▸ **What to produce**: Rewrite the listing below, substituting "icon" for "button" wherever it occurs and altering nothing else. Omit the pictures from your version.

* begin *

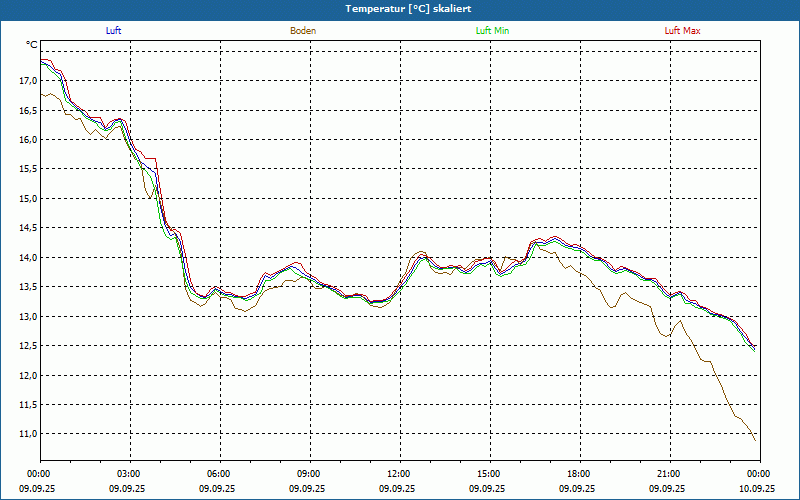Select the 21:00 time axis label
800x500 pixels.
coord(668,474)
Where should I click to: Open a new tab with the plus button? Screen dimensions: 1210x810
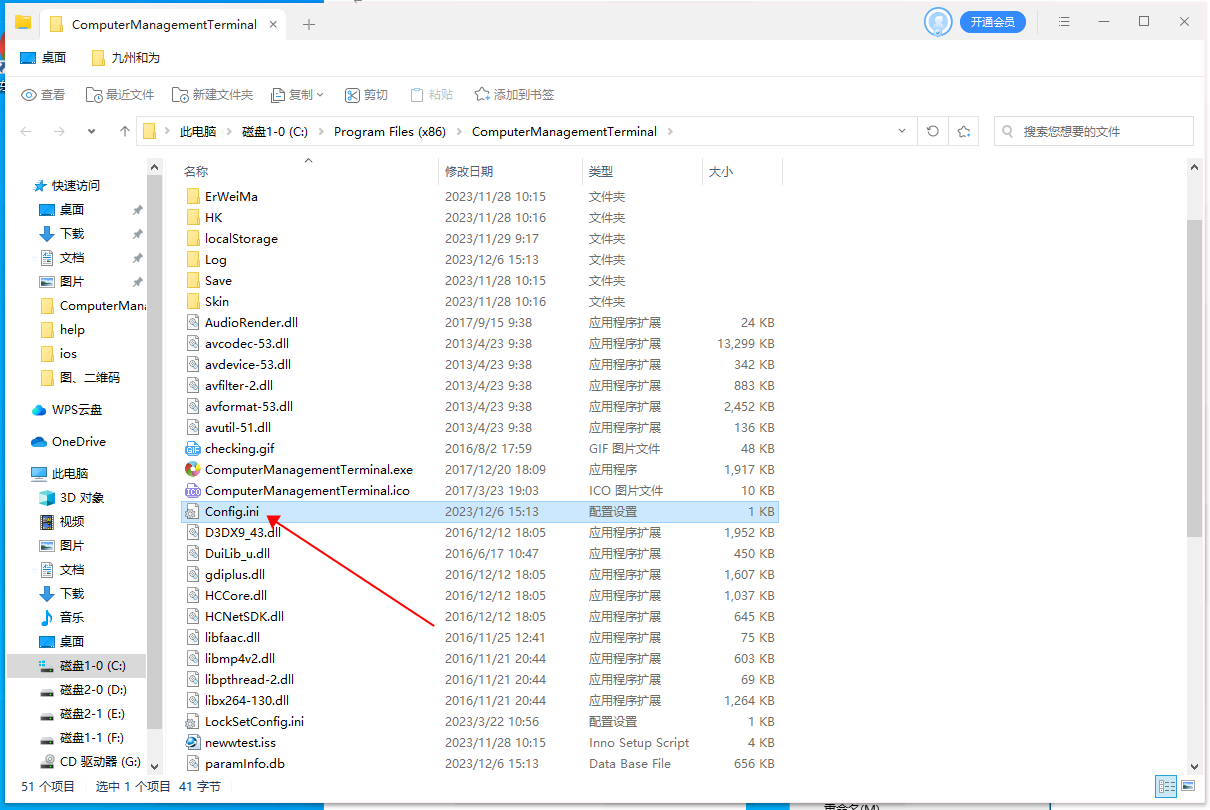pyautogui.click(x=309, y=24)
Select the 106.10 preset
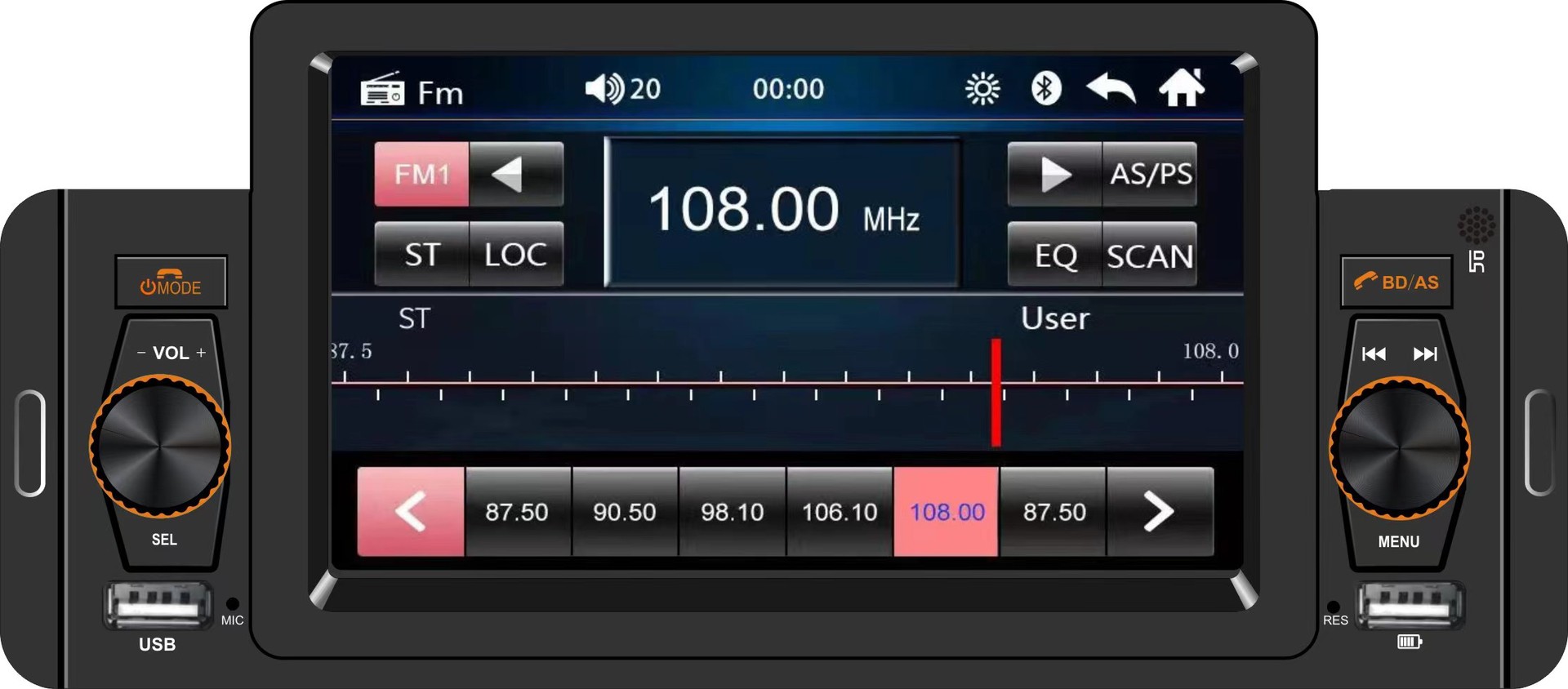This screenshot has width=1568, height=689. (x=840, y=512)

* end *

▸ **Solution below**:
Select the 21:00 time axis label
800x500 pixels.
coord(668,474)
Where should I click to: Open a new tab with the plus icon? Screen dimensions: 1210x810
pyautogui.click(x=309, y=24)
Select the 106.10 preset
This screenshot has width=1568, height=689. (x=840, y=512)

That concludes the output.